Leitsatz (amtlich)

1. Der wesentliche Inhalt der Kindesanhörung kann - außer in der Sitzungsniederschrift oder einem gesonderten Aktenvermerk - auch im tatbestandlichen Teil der die Instanz abschließenden Entscheidung wiedergegeben werden. Dann muss das Anhörungsergebnis aber vollständig, im Zusammenhang und frei von Wertungen des Gerichts dargestellt werden.

2. Nur auf einen dahingehenden Willen zweier 14 bzw. 15 Jahre alten Kinder kann ein Entzug des Aufenthaltsbestimmungsrechts zu Lasten des für sie sorgeberechtigten Elternteils oder der Erlass einer Verbleibensanordnung zugunsten ihrer Großeltern nicht gegründet werden. Vielmehr bedarf es hierfür der Feststellung, dass das Kindeswohl allein dadurch bereits nachhaltig gefährdet wäre, wenn man dem Kindeswillen nicht nachgäbe. Davon kann in Abwesenheit belastbarer Anhaltspunkte jedenfalls dann nicht ausgegangen werden, wenn der sorgeberechtigte Elternteil sich zwischenzeitlich von seinem Lebensgefährten getrennt hat, mit dem die Kinder nicht ausgekommen waren, die Kinder ein gutes und entspanntes Verhältnis zu dem ihnen vertrauten sorgeberechtigten Elternteil haben, bei dem sie bis zu ihrem 13. bzw. 14. Lebensjahr aufgewachsen sind, den sie regelmäßig besuchen und bei dem sie auch gelegentlich übernachten.

 

Verfahrensgang

AG Merzig (Beschluss vom 27.12.2011; Aktenzeichen 30 F 138/11 SO)

 

Tenor

1. Auf die Beschwerde der Antragsgegnerin wird in Abänderung des Beschlusses des AG - Familiengericht - in Merzig vom 27.12.2011 - 30 F 138/11 SO - festgestellt, dass weder die Voraussetzungen für Maßnahmen nach §§ 1666, 1666a BGB, die mit einem auch nur teilweisen Entzug des Sorgerechts und einer Trennung der betroffenen Kinder von der Antragsgegnerin verbunden sind, noch die Erfordernisse für den Erlass einer Verbleibensanordnung nach § 1632 Abs. 4 BGB vorliegen, mit der Folge, dass es uneingeschränkt bei der alleinigen elterlichen Sorge der Antragsgegnerin verbleibt.

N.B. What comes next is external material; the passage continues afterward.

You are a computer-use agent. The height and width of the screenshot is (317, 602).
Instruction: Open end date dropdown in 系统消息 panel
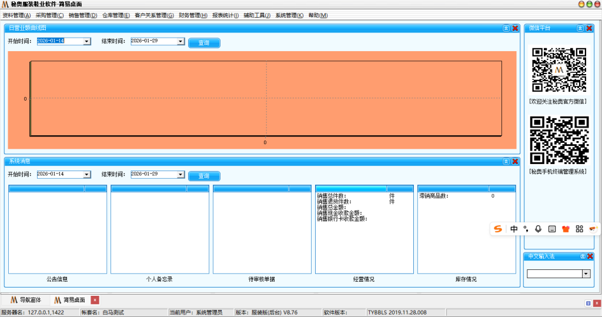(181, 175)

2. Kosten des Beschwerdeverfahrens werden nicht erhoben, außergericht-liche Kosten des zweiten Rechtszuges werden nicht erstattet. Für die erste Instanz bleibt es bei der Kostenentscheidung des Familiengerichts.

 

Gründe

I. Die beiden betroffenen Kinder M. und C., gingen aus der am XX. XX. XXXX geschlossenen Ehe ihres - am 30.11.2010 nach Anfang September 2010 festgestellter Erkrankung verstorbenen - Vaters und der ab dann alleinsorgeberechtigt gewesenen Antragsgegnerin (im Folgenden: Mutter), beide Deutsche, hervor. Die Eltern hatten schon über ein Jahr vor dem Tod des Vaters - allerdings weiterhin im gemeinsamen Haus - getrennt voneinander gelebt. Die Mutter nahm Mitte XXXX eine Beziehung zu dem in den neuen Bundesländern wohnenden Herrn K. auf. Dieser pflegte die Beziehung mit der Mutter nach dem Tod des Vaters auch in ihrer Wohnung. Beide trennten sich Anfang Oktober XXXX.

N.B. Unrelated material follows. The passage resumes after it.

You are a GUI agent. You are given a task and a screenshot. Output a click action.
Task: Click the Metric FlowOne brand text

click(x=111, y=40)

Aufgrund von Streitigkeiten der Töchter untereinander, die beide auch mit Herrn K. nicht zurechtkamen, und Schwierigkeiten der nicht berufstätigen Mutter mit beiden brachte diese - aus ihrer Sicht vorübergehend - beide Kinder unter Mitwirkung des Jugendamts bei den Eltern der Mutter - dem Antragsteller (im Folgenden: Großvater) und dessen Ehefrau (Großmutter) - unter. Dort leben die heute 15-jährige M. seit Februar XXXX und die jetzt 14-jährige C. ganz überwiegend seit Juli XXXX und dauerhaft seit Oktober XXXX Der Großvater ist als Lkw-Fahrer berufstätig, die Großmutter arbeitet als Servicekraft im Schichtdienst.

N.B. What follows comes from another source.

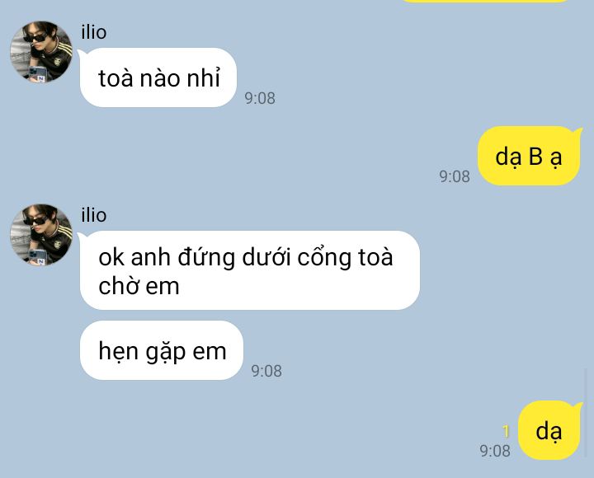The image size is (594, 478).
Task: Select the "hẹn gặp em" message bubble
Action: tap(162, 350)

Im vorliegenden Verfahren hat der Großvater am XX. XX. XXXX beantragt, ihm das Aufenthaltsbestimmungsrecht für beide Kinder zu übertragen, weil aus seiner Sicht ein Umzug der Mutter in die neuen Bundesländer zu Herrn K. in Rede stehe. Zuletzt hat er übereinstimmend mit dem Jugendamt angeregt, eine Ergänzungspflegschaft einzurichten und im Rahmen dessen das Aufenthaltsbestimmungsrecht für beide Kinder auf das Jugendamt zu übertragen.

Die Mutter ist dem Antrag entgegengetreten.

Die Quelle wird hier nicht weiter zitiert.